If Range conditionally conforms to Collection (say, when its Bound is Strideable), then `(0..<5).concurrentMap {}` should still call the function on Range because it’s “more specialised”, isn't that correct?

Thanks

- Karl

···

On 31 Oct 2016, at 05:15, Dave Abrahams <dabrahams@apple.com> wrote:

on Sun Oct 30 2016, Karl <razielim-AT-gmail.com <http://razielim-at-gmail.com/&gt;&gt; wrote:

On 30 Oct 2016, at 19:23, Dave Abrahams via swift-users <swift-users@swift.org> wrote:

on Sun Oct 30 2016, Karl <swift-users-AT-swift.org> wrote:

On 30 Oct 2016, at 09:15, Karl <raziel.im+swift-users@gmail.com> wrote:

I had the need for a concurrent map recently. I had a part of a
program which needed to read chunks of data and concurrently process
them and assemble the results in an array. This isn’t necessarily as
obvious as it sounds, because of arrays being value types. I came up
with the following snippet which I’d like to check for correctness;
it could also be helpful to others.

Perhaps this is something Dispatch should provide out-of-the-box?

- Karl

Ah one second, I was refactoring this and forgot to test it. Here’s the actual code:

A map presumably requires an input

DispatchQueue.concurrentMap maps a Range<Int> -> T, but since the
range is always 0..<n, we only ask for the value of n. It could also
be written quite naturally as an extension on Range and build
everything on top of it.

Sorry, I wrote “a map presumably requires an input” before I realized
what you were doing. I should have deleted that.

extension DispatchQueue {

static func concurrentMap<T>(iterations: Int, execute block: (Int) -> T) -> [T] {

  let __result = UnsafeMutableRawBufferPointer.allocate(count: iterations * MemoryLayout<T>.stride)
  defer { __result.deallocate() }
  let _result = __result.baseAddress?.assumingMemoryBound(to: T.self)

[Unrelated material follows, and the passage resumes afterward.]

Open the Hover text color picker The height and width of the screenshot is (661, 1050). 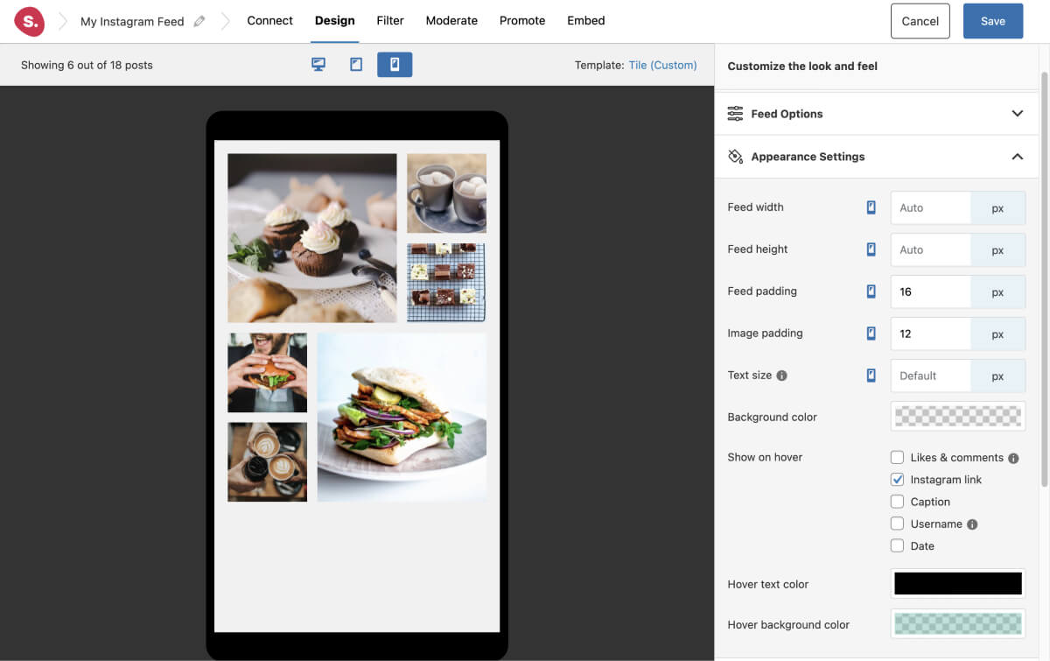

You never bound the memory to T, so this will be undefined behavior.

  let result = UnsafeMutableBufferPointer<T>(start: _result, count: iterations)
  concurrentPerform(iterations: iterations) { idx in
    result[idx] = block(idx)

You also never initialized the Ts in that memory region, so assigning
into them will also be undefined behavior.

  }
  return Array(result)
}
}

extension Array {
func concurrentMap<T>(execute block: (Element)->T) -> [T] {
  return DispatchQueue.concurrentMap(iterations: count) { block(self[$0]) }
}
}

Unfortunately I don’t think there’s a way to get an array to take over a +1
UnsafeMutableBufferPointer without copying.

The only correct way to do this without creating intermediate storage is
to have a way to initialize your result elements, e.g.:

import Dispatch

protocol DefaultInitializable {
  init()
}

extension RandomAccessCollection {
  func concurrentMap<T>(_ transform: (Iterator.Element)->T) -> [T]
  where T : DefaultInitializable {
    var result = Array(
      repeating: T(), count: numericCast(self.count))

    DispatchQueue.concurrentPerform(iterations: result.count) {
      offset in
      result[offset] = transform(
        self[index(startIndex, offsetBy: numericCast(offset))])
    }
    return result
  }
}

extension Int : DefaultInitializable { }

print((3..<20).concurrentMap { $0 * 2 })

I had a go at doing that before, using Optional<T> and unwrapping at
the end — but it occurred to me that it would be very inefficient for
things like Optional<Int>, and introduces more allocations.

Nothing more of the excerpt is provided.